Уже умерли они для тех, кто, связанных, передал их конвою смертников.
Вывели в расход, и дела о них, вероятно, складываются сейчас в архиве. Осталась пустая формальность — расстрел…
Баландин шагал во втором ряду с краю. Около путался в длинной шинели, оступался в снегу и шашкой звенел конвойный. Или палач?
Бесконечно высоко, бесконечно чуждо искрились в бархате неба прекрасные, безучастные звезды. Жестко и больно схватила запястья грубая веревка — на расстрел идущего вязали, — не все ли равно?
И эта саднящая боль и широко раздавший грудь морозный, вольный воздух посла спертой тюремной вони, — странно заслонили почти физическую осязаемость грядущей казни. И это тихое ночное шествие развеяло кошмар пережитых часов. Сосед Баландина шатался, старался не отстать и что-то глухо бормотал все время.
— Гляди, горит… — внезапно выговорил он ясно.
Баландин оторвался от бездумной путаницы мыслей. Со всех углов в его мозгу слетались мысли, куда-то устремлялись и, натыкаясь на какой-то выросший заслон, бессильно падали и путались перед его стеною.
И оттого, хоть мозг работал страшно, — было полное бездумье.

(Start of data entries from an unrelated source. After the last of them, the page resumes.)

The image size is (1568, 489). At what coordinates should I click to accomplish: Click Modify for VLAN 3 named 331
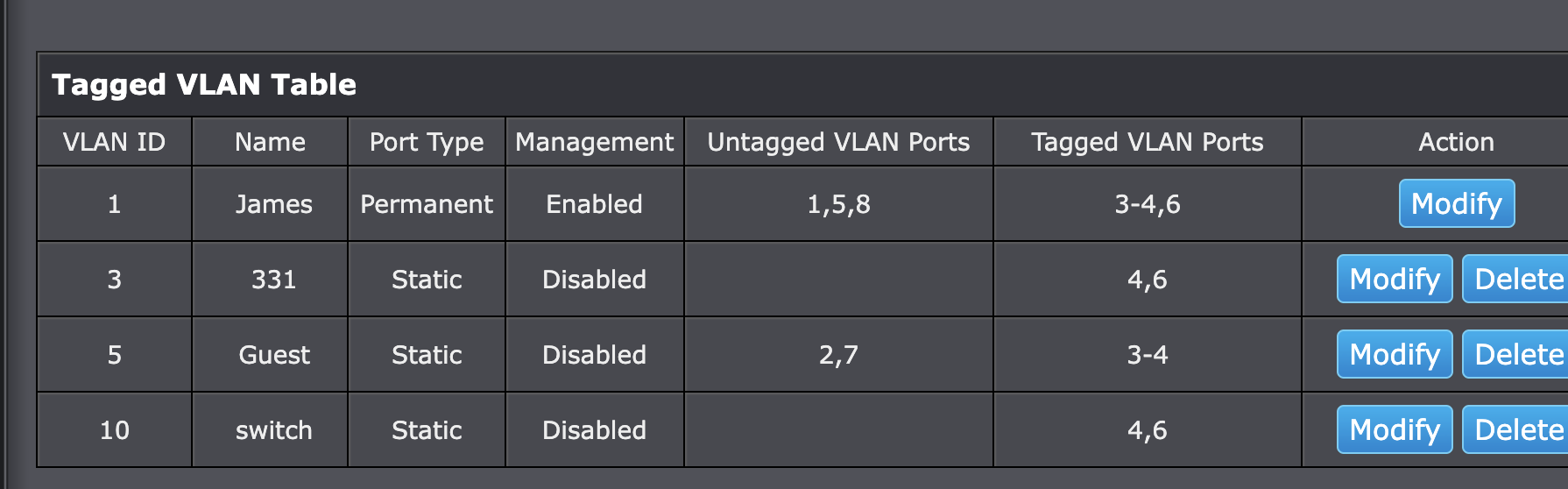click(x=1395, y=279)
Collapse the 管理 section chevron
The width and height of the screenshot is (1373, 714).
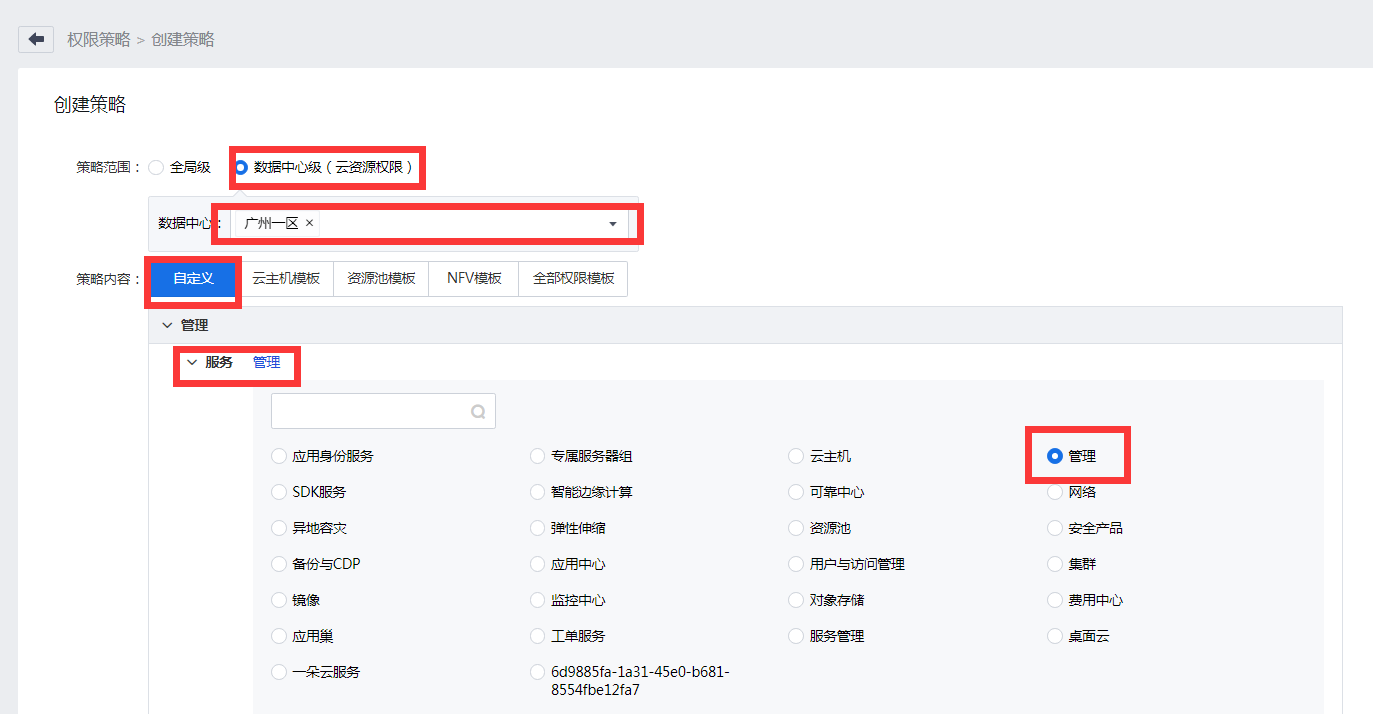[x=167, y=325]
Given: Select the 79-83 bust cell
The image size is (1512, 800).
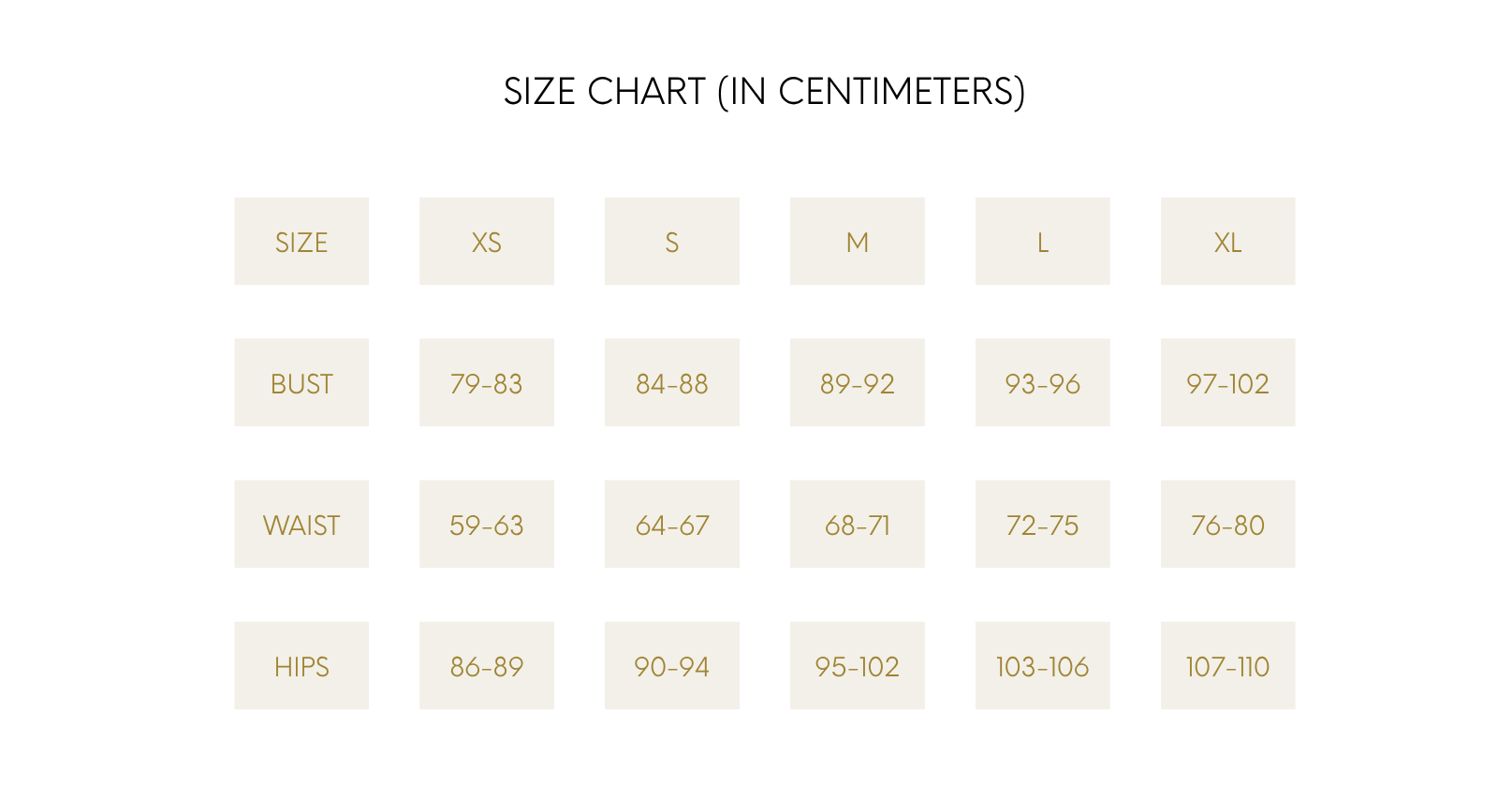Looking at the screenshot, I should point(487,382).
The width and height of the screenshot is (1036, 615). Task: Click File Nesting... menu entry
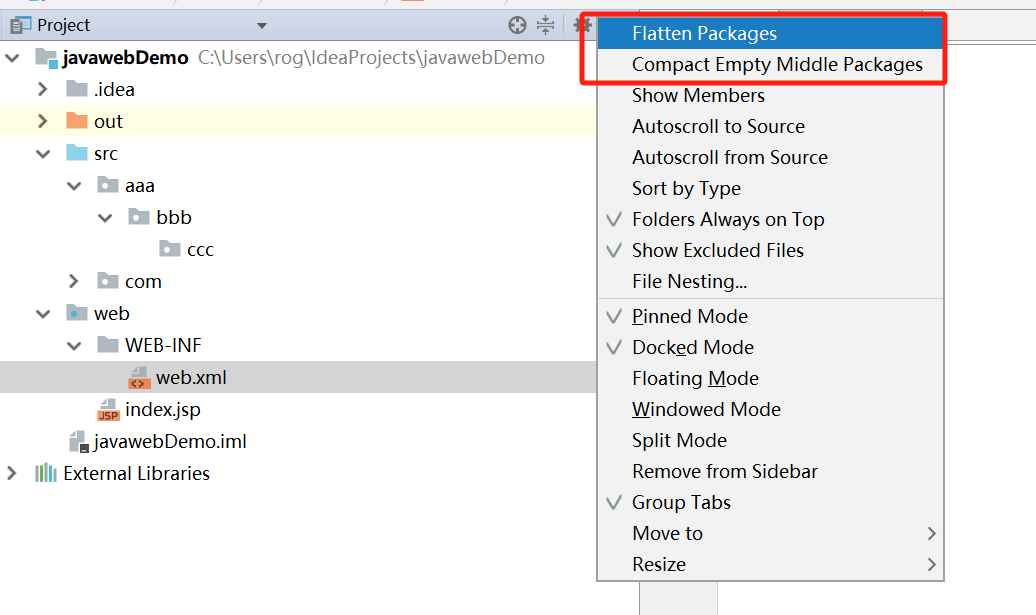pos(689,281)
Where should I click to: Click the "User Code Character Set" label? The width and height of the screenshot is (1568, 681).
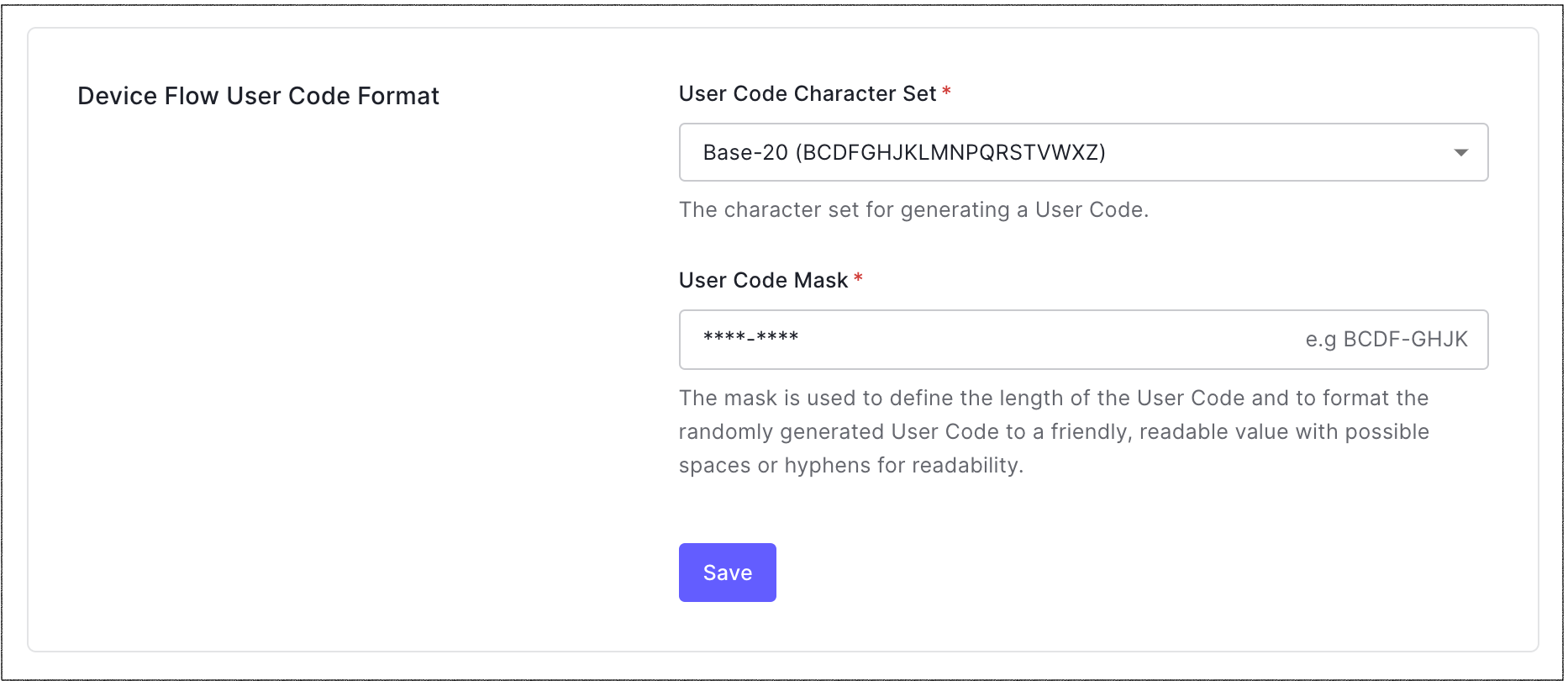click(x=807, y=93)
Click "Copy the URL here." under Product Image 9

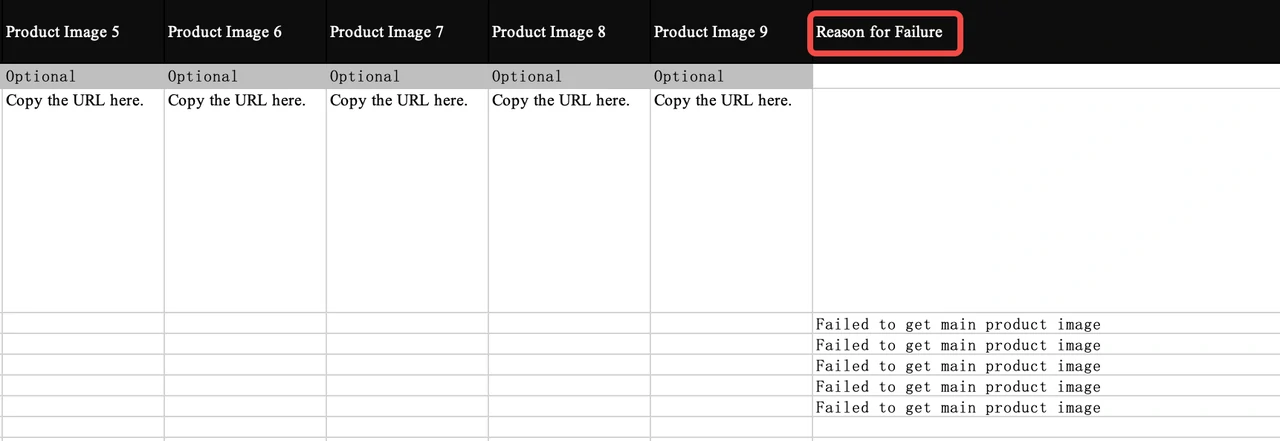723,101
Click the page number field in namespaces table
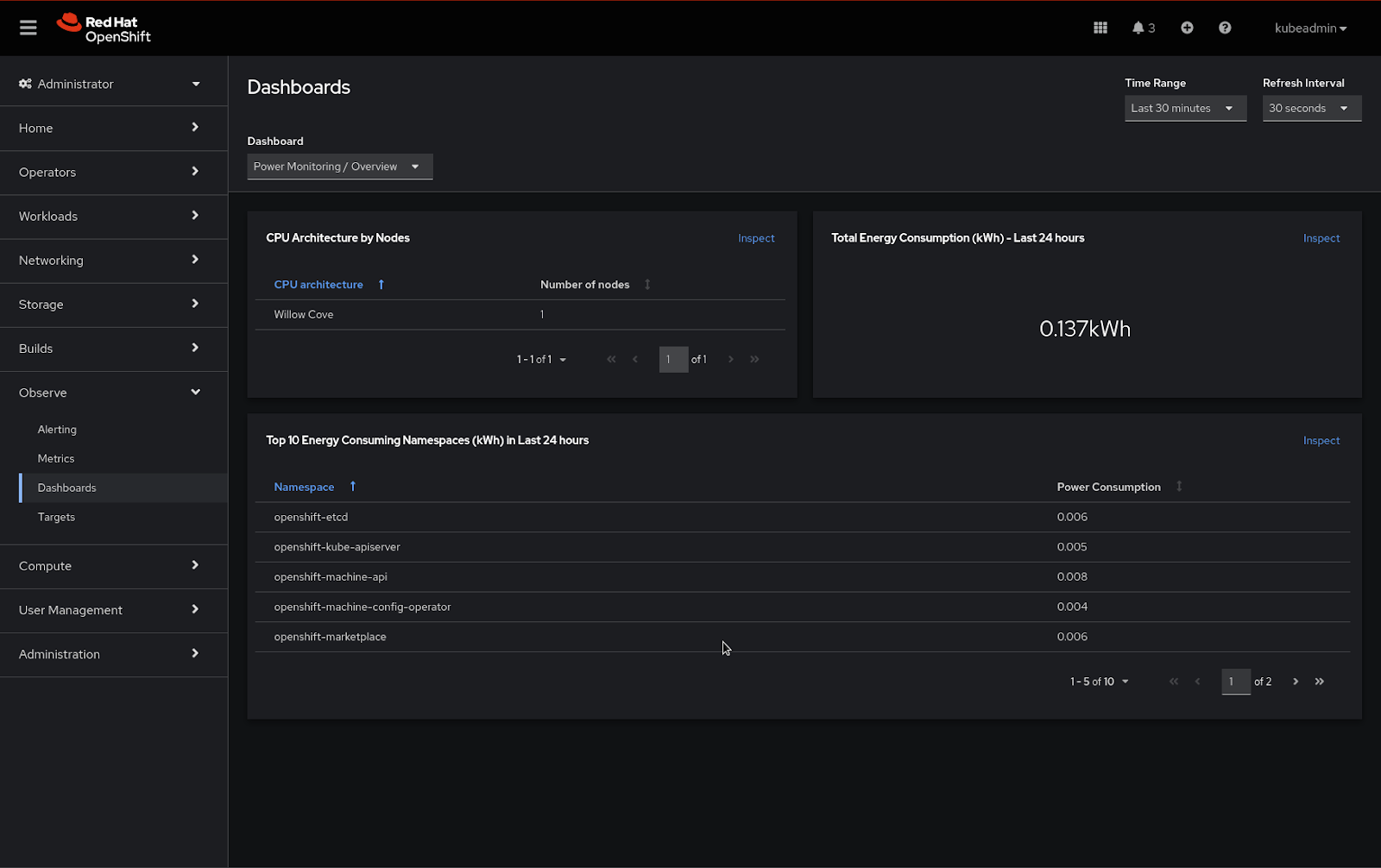This screenshot has height=868, width=1381. pyautogui.click(x=1235, y=682)
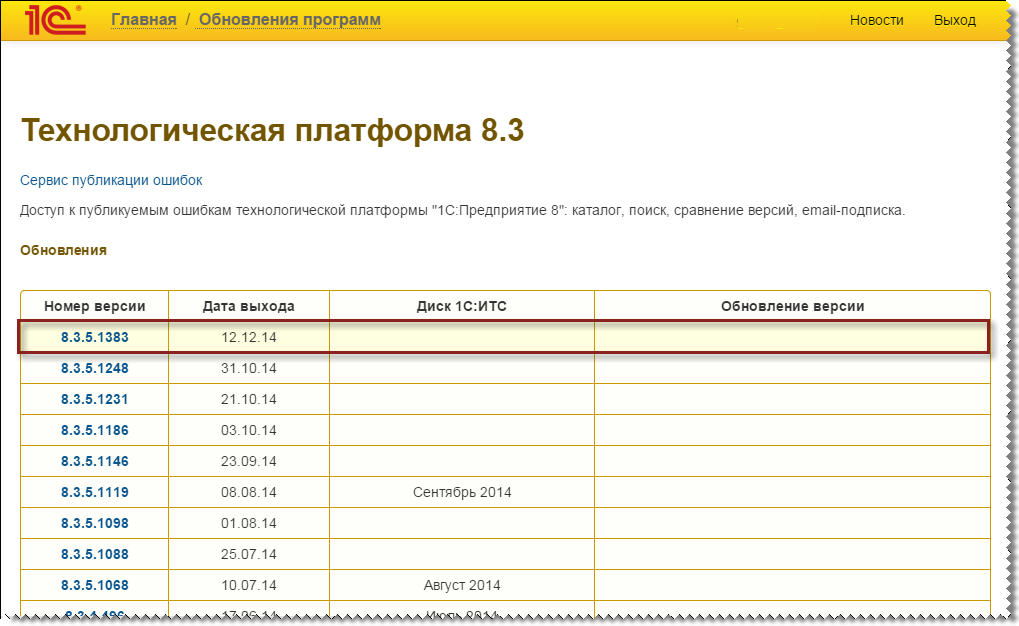Click the Номер версии column header
The width and height of the screenshot is (1019, 626).
pyautogui.click(x=94, y=306)
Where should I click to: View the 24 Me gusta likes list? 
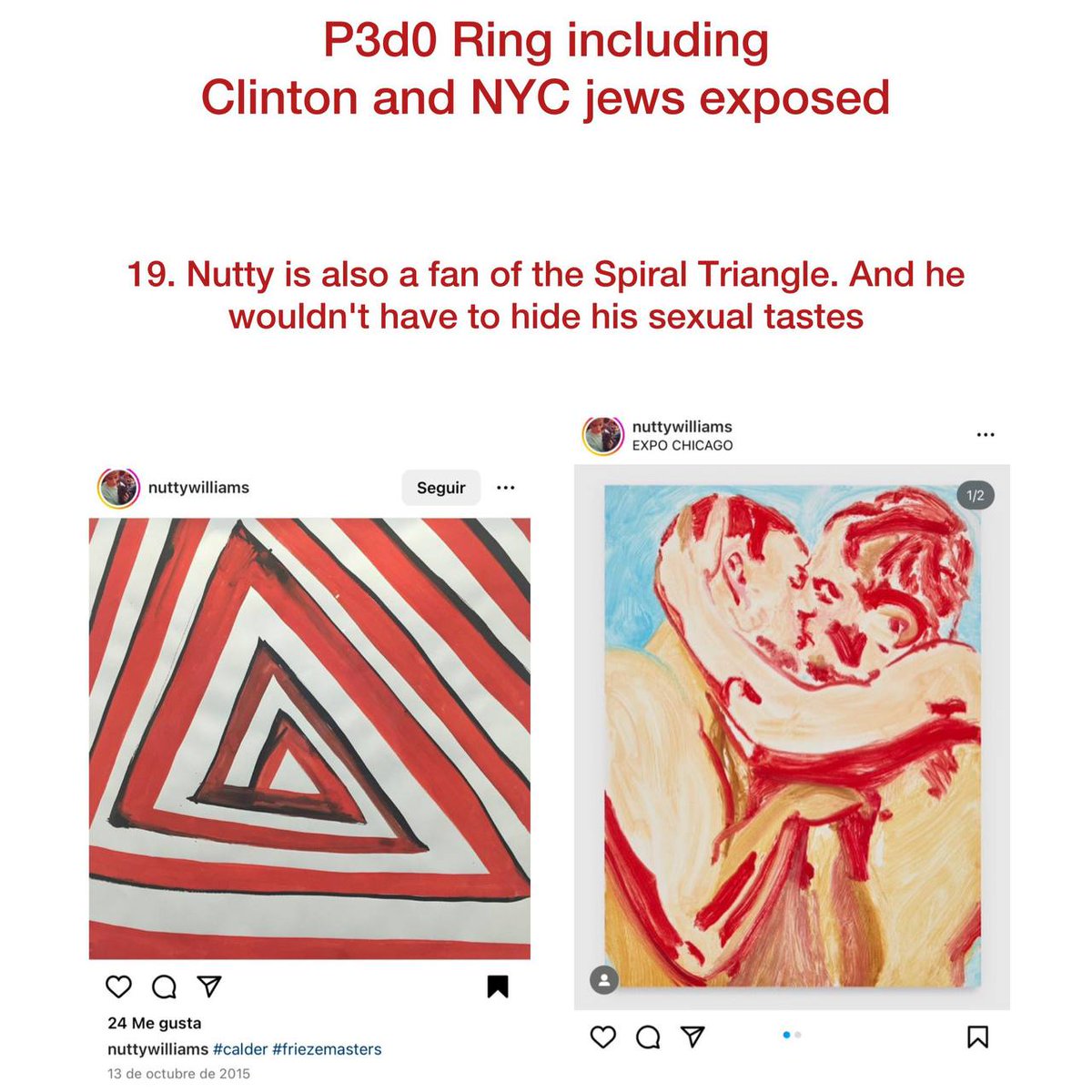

С трудом приподнял голову. На черном горизонте восходило небывалое светило, пламенным багровым глазом моргавшее издали…
— Сворачивай налево!
И, замедляя шаг, процессия влилась в ущелье переулка, кончавшегося лесом. Раздвинулись в ухабах и сугробах, точно пьяные избушки, как кладбище разбитых кораблей. Пахнуло издали родным, сосновым бором…
А шедший впереди Баландина вдруг спотыкнулся и упал. И все остановились.
Конвойцы подбежали подымать.
Мучительная, смертная тоска змеиными глазами поглядела на Баландина.
Он стиснул зубы. Крепче-крепче.
И знал, что если чуть поколебаться, малость приослабнуть — и сразу распадется все и онемеют ноги.
— Пошел, пошел! — заторопили сзади.
Как тяжело, как неохотно шевельнулось тело, приходя в движенье…
И, совершенно неожиданно, как будто сверху, звенящий крик:
— Товарищи, ложись!..
Мысль — молния — Решетилов!
Слепо бросился в снег и, в тот же миг, над ним из-за сугробов хлобыстнул огнистый залп…
Прыжками, через городьбу сбегались люди, совались на колено и гулко разрывали пламенной иглою темноту.
— Сдавайся, суки!..
Некому сдаваться, кто может — убегает.
К Баландину вплотную подскочил солдат, штык близко, — беспощадная стремительность замаха… Удержался:
— Лежи, товарищ, сейчас развяжем…
Кричит Решетилов:
— Баландин тут?..
Душа взорвана радостью звериной, с земли кричит, отзывается:
— Здесь, здесь!..
Кругом смеются, выкликают, истерически рыдают вырванные от расстрела люди.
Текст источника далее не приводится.